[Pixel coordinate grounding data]
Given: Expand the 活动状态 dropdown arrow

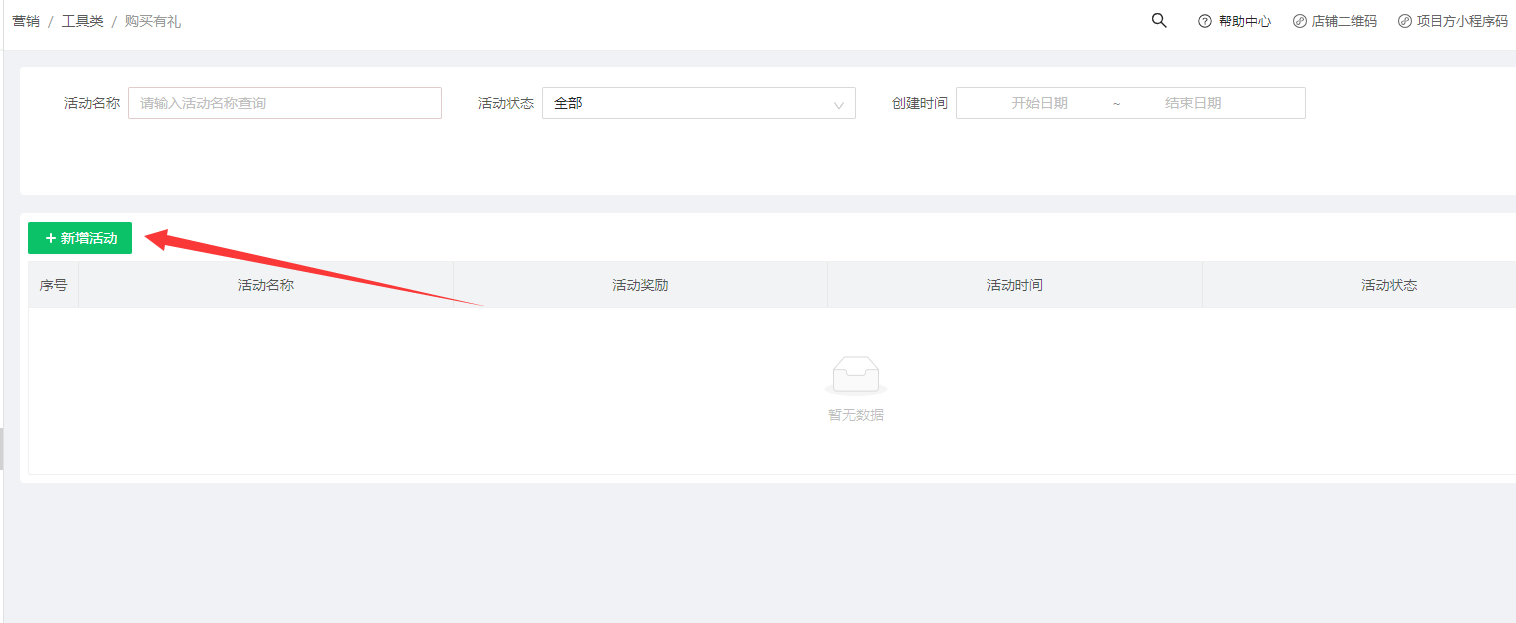Looking at the screenshot, I should click(x=839, y=104).
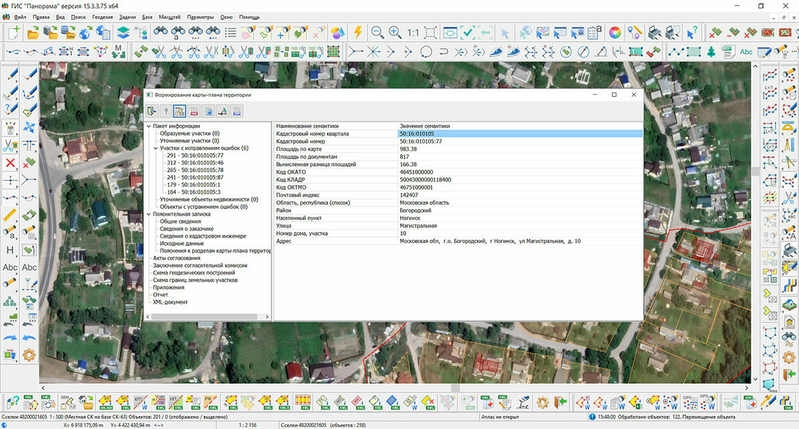Collapse the 'Пакет информации' tree node

(147, 126)
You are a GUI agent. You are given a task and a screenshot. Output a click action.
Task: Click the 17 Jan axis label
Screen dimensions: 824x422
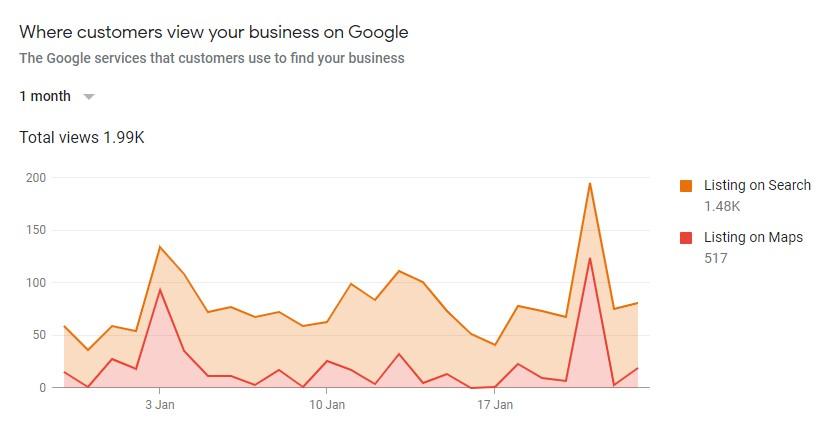[x=495, y=405]
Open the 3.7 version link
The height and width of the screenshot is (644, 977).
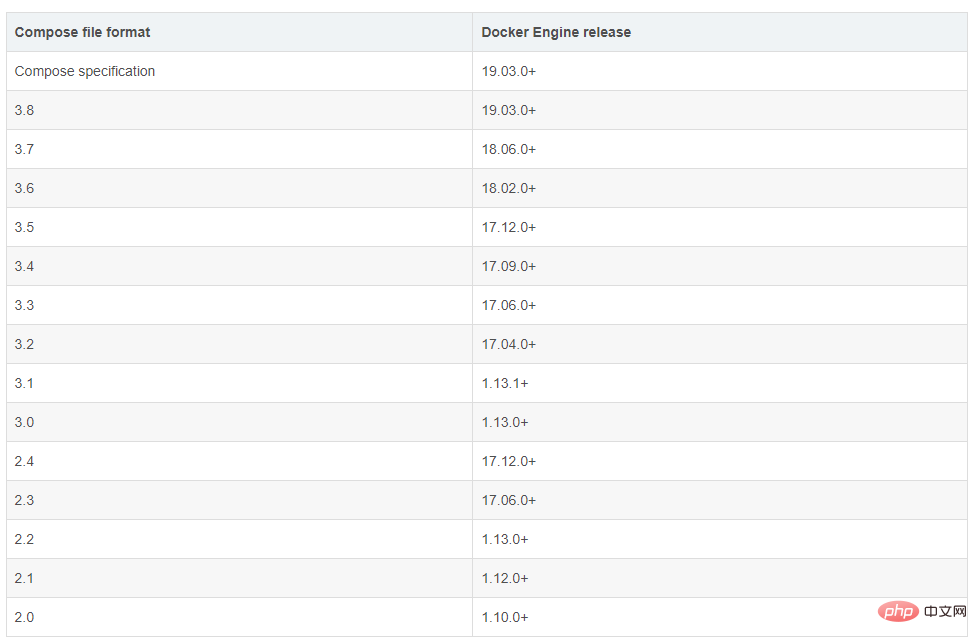(x=24, y=149)
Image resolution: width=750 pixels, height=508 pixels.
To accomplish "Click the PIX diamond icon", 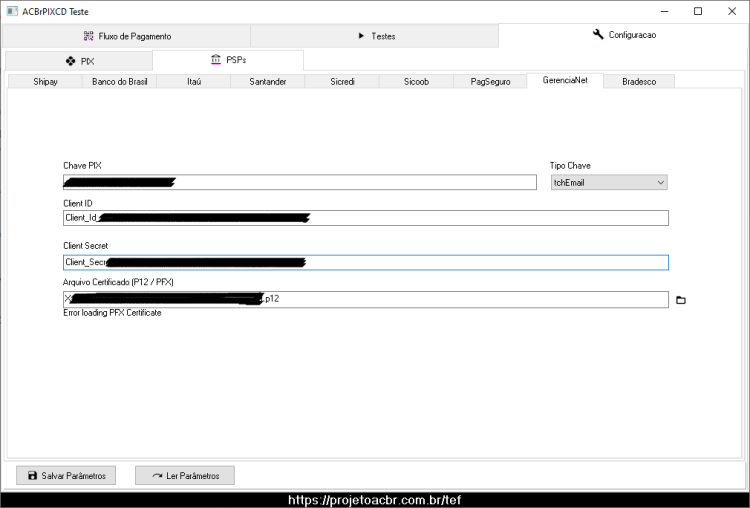I will (x=70, y=61).
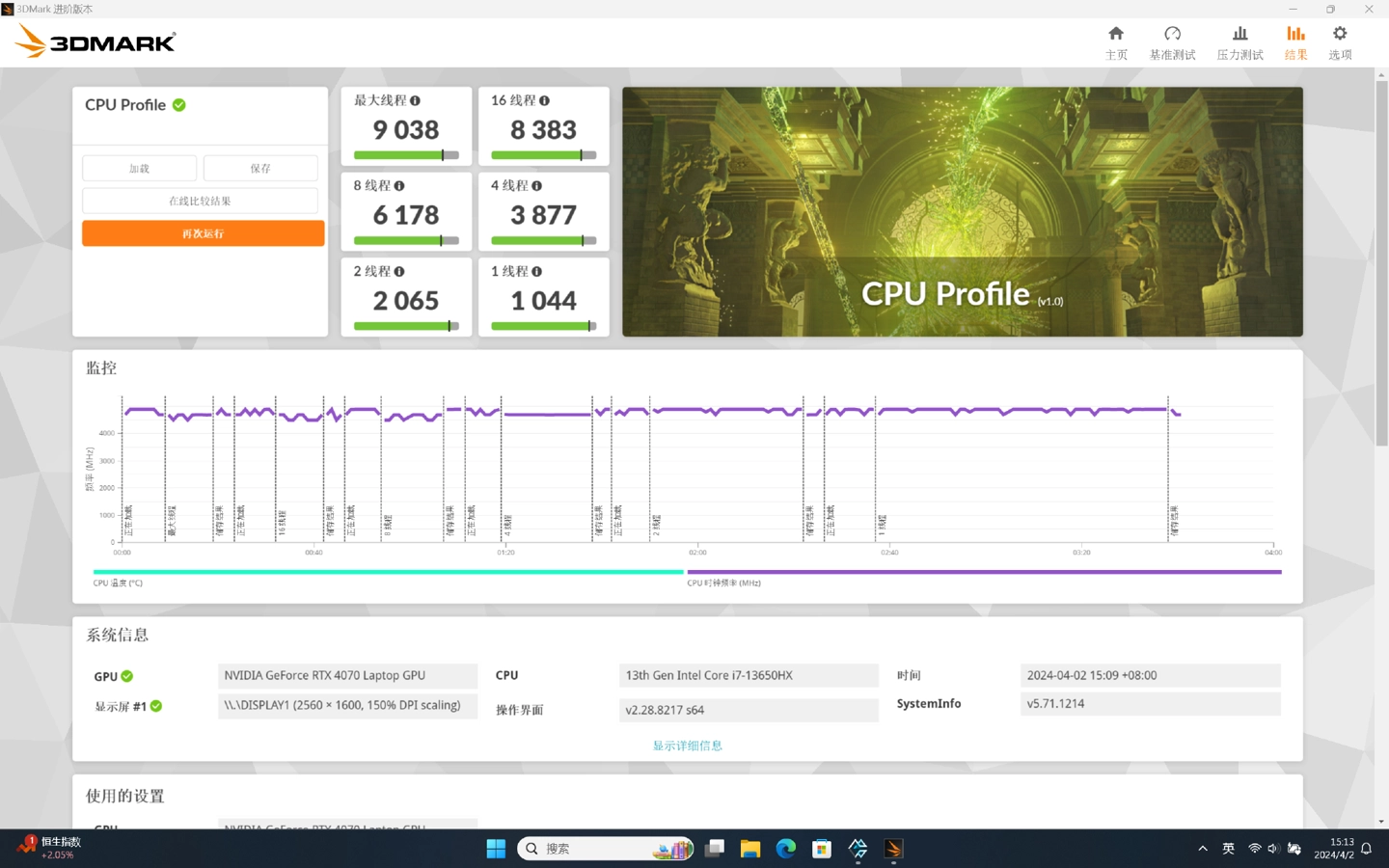1389x868 pixels.
Task: Click the CPU 时钟频率 purple legend bar
Action: pyautogui.click(x=984, y=572)
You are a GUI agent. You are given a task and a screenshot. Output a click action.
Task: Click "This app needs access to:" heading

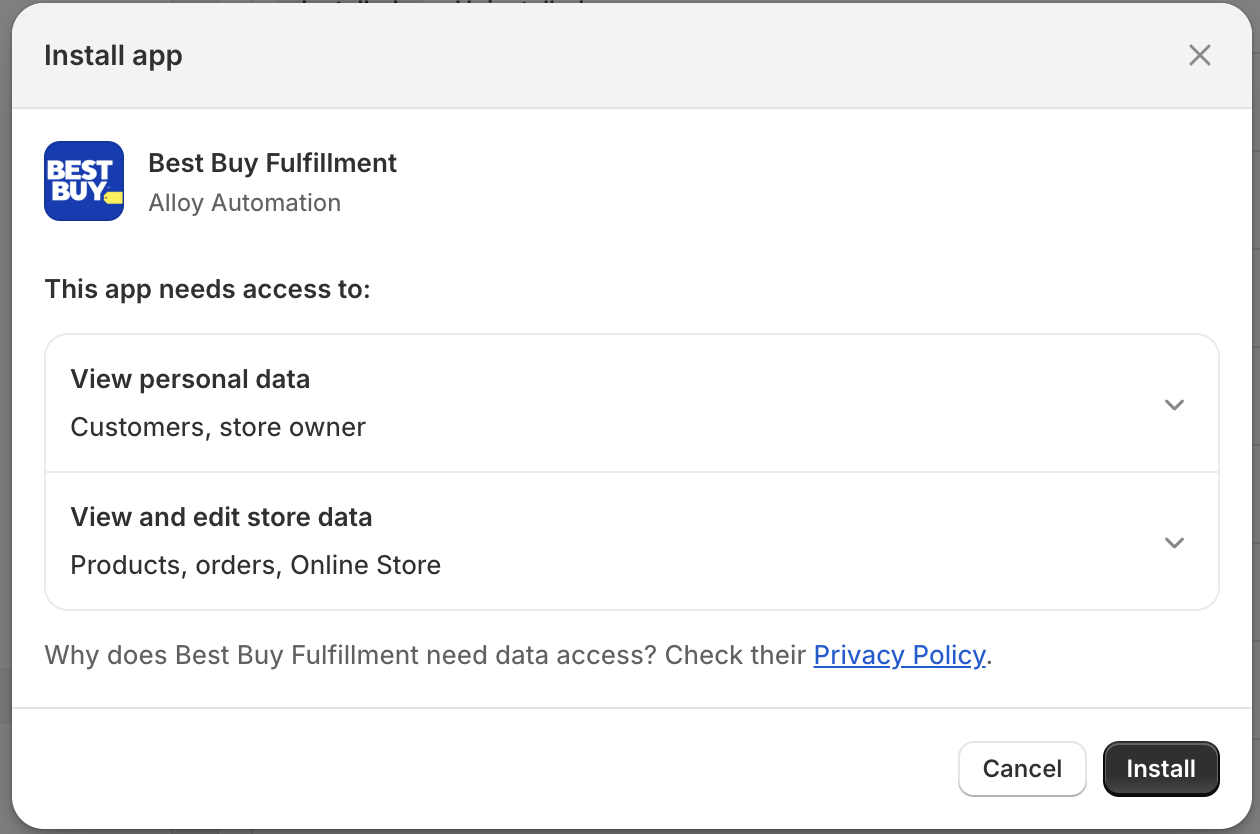[x=207, y=290]
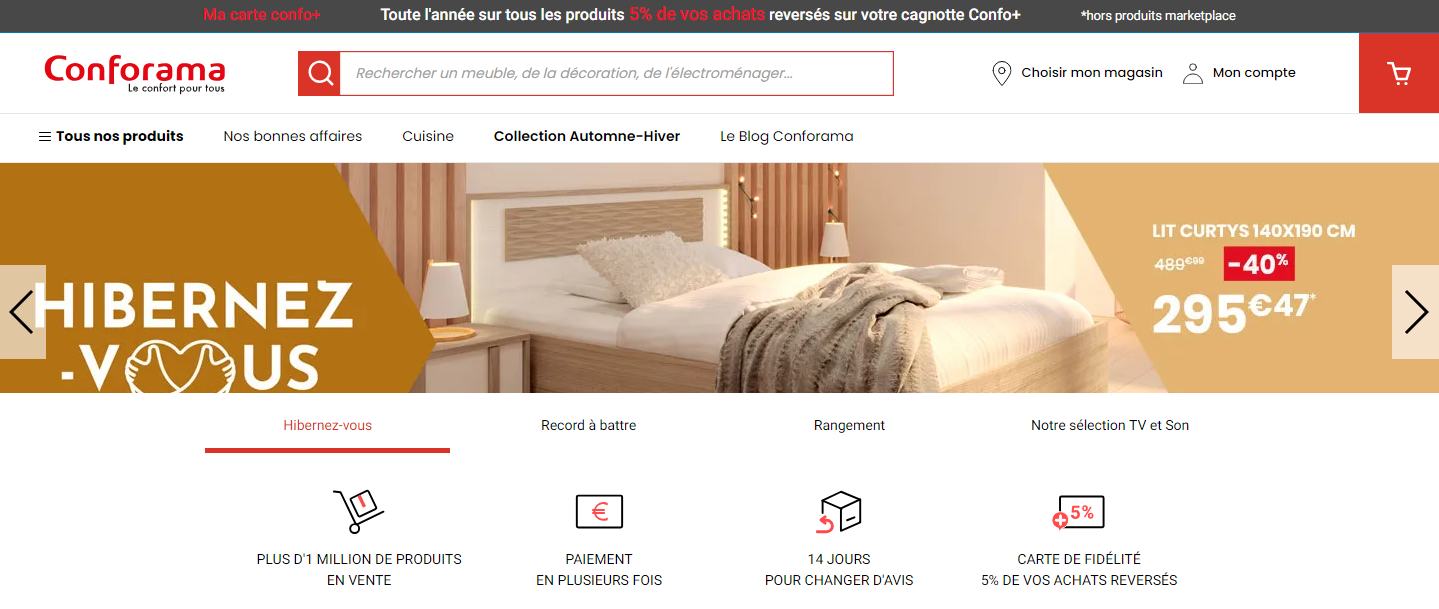This screenshot has width=1439, height=609.
Task: Go to previous carousel banner slide
Action: click(22, 312)
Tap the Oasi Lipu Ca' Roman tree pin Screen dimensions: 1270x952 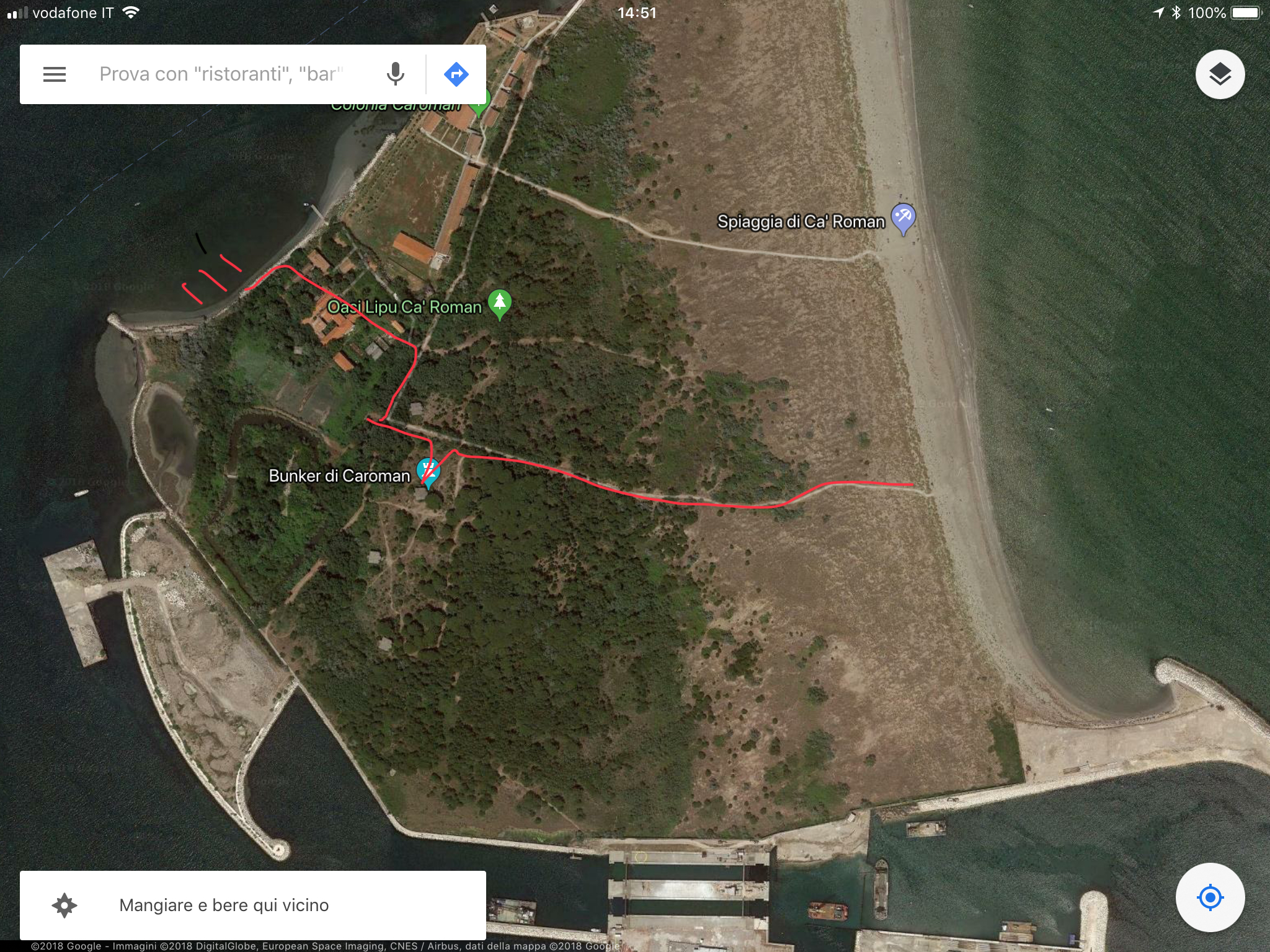pyautogui.click(x=500, y=304)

### REQUIRED WORK
Above are some records; quote exactly and only the lines that begin at the line containing "Screen dimensions: 824x422" and stop after the line containing "Image resolution: width=750", leaving out the pictures.

### SOLUTION TO THE EXERCISE
Screen dimensions: 824x422
[x=495, y=405]
Open the 3.7 version link
The height and width of the screenshot is (644, 977).
(x=24, y=149)
Image resolution: width=750 pixels, height=508 pixels.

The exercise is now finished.